README
¶
lilmon
What is it?
lilmon is a small program for collecting numeric values on your UNIX-like system and displaying them as time series in a browser view. If you stretch the definition a bit, it is a minimalistic monitoring tool.
lilmon is currently very experimental software.
Why does it exist?
I needed a small monitoring tool for my own use. I use it to monitor individual UNIX-like hosts. I'm looking at parameters like available diskspace, CPU load, network performance, host temperatures, connection quality and so on. There are very good and professional tools for this purpose, but I wanted something small and simple that requires very little setup.
What does it do?
lilmon has two modes of operation.
In the first mode, measure
, it periodically executes commands for its metrics
and gathers their numeric values into a SQLite database.
In the second mode, serve
, it displays the recorded values with a dynamic HTML
page.
What does lilmon measure?
lilmon measures numeric values. To do this, lilmon is given a set of metrics. Each metric has a
- name
- description
- graphing options
- command
lilmon uses raw shell-commands to obtain these numeric values for each specified metric. Commands are shell-expanded like
$ /bin/sh -c '<metric-command>'
and as a result, lilmon expects to receive a single value back via stdout
. The
value is interpreted as a float64
. Integers are also fine. Whitespace is
trimmed before any interpretation is attempted.

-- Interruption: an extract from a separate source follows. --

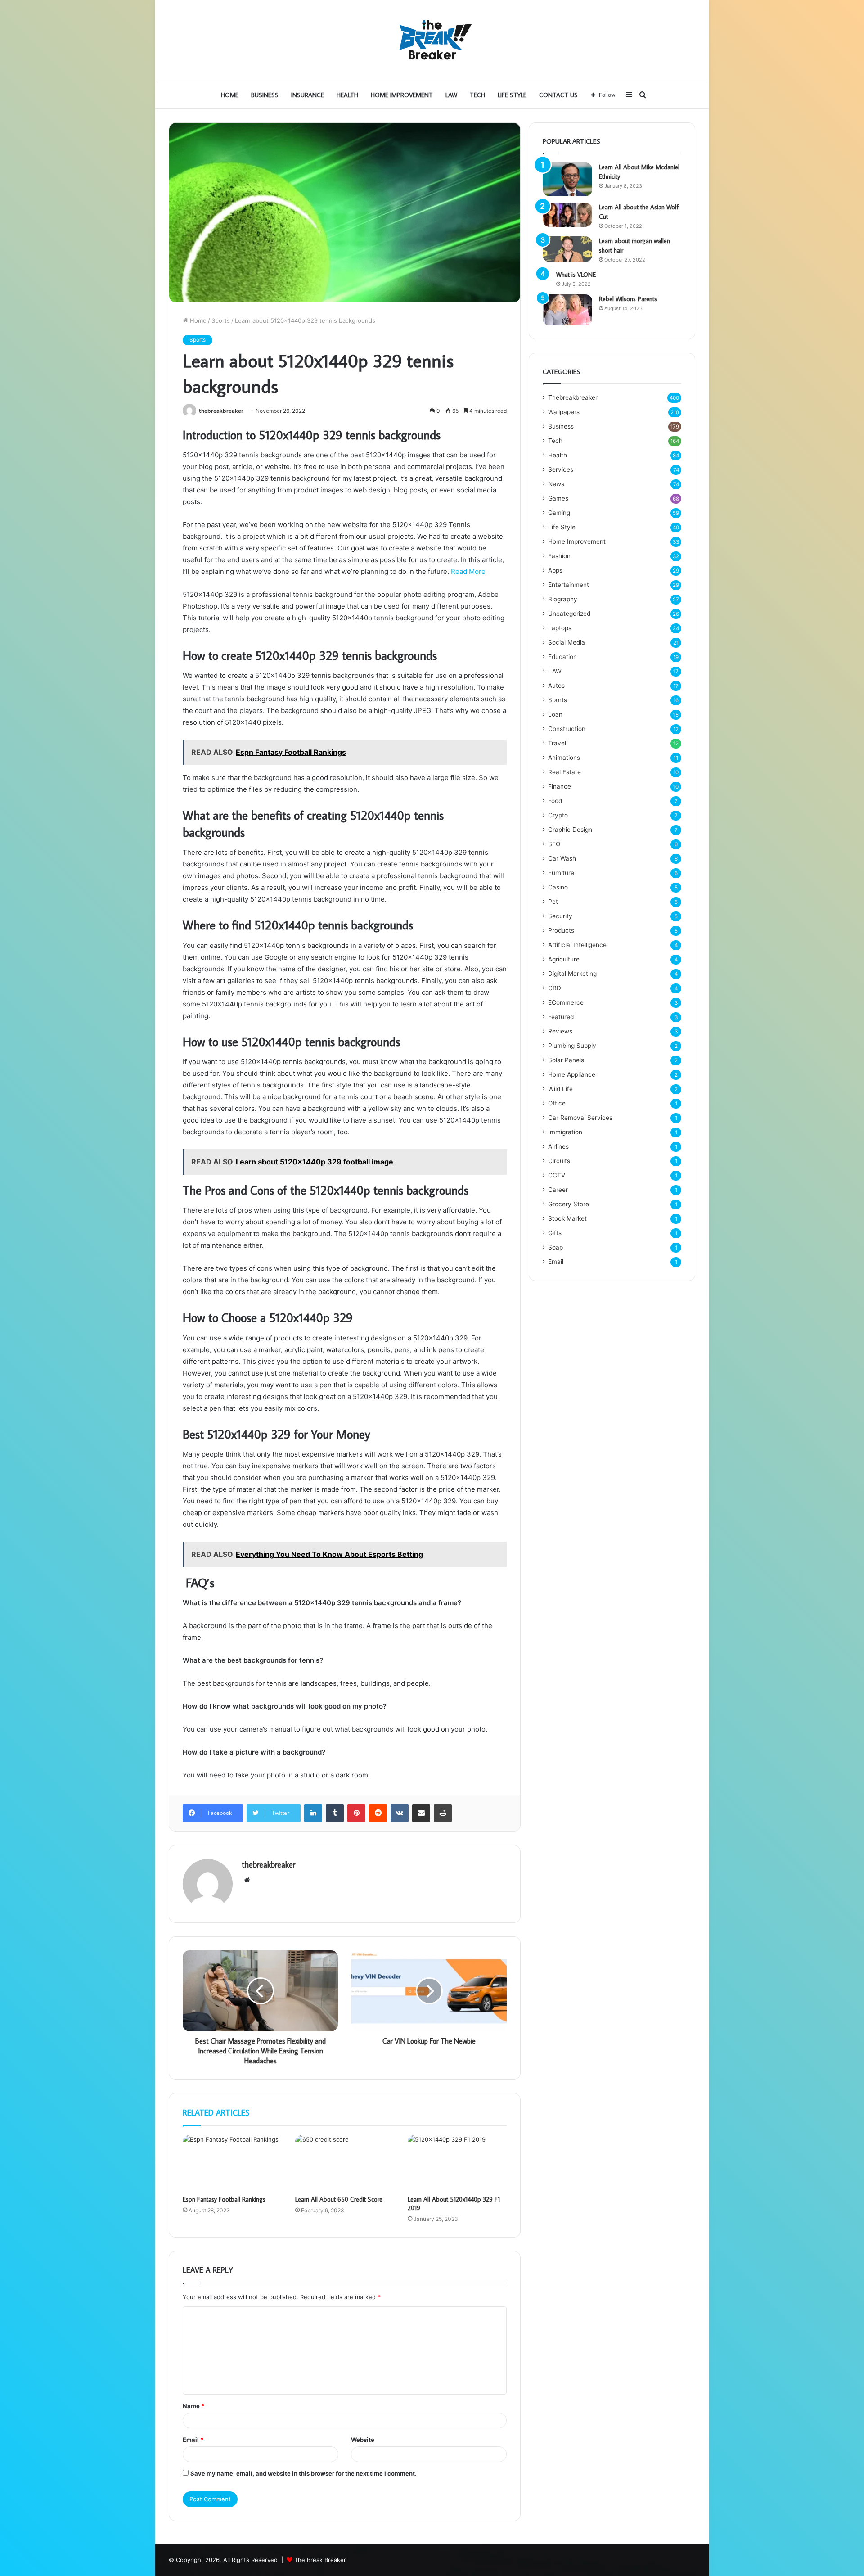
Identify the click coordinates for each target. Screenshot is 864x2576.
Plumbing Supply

A minimalistic example of a metric command would then be echo 123
which would
result in a static value of 123
on each measurement.
How does it look like?
The graphs are drawn using gonum.org/v1/plot
. Currently lilmon produces graphs
like this:
How do you configure lilmon?
See the example file for inspiration. Each definition of a metric consists of the following four fields:
<name>|<description>|<graph-options>|<raw-shell-command>
The shell command may contain |
characters -- it will not affect configuration
parsing.
<graph-options>
may contain the following ,
separated parameters:
deriv
: The time series is numerically differentiated with respect to timeno_ds
: The time series is not downsampled at ally_min=<float64>
: Graph's minimum Y valuey_max=<float64>
: Graph's maximum Y valuekibi
andkilo
: Y values are rendered with unit prefixes in base-2 or base-10, respectively
deriv
is useful if your metric is, for example, measuring transmitted or
received bytes for a network interface. By using deriv
, the UI will then
display transfer rates (bytes/second) instead of bytes.
no_ds
may be useful if you want to produce an exact averaging of some metric's
data. For example, if your data may contain abrupt changes in individual
measurements and you want to be sure they are included when the time series is
being binned, then you should enable no_ds
. Do note that this makes the
generation of the specific graph considerably slower.
kibi
and kilo
will make larger values much more easier to read.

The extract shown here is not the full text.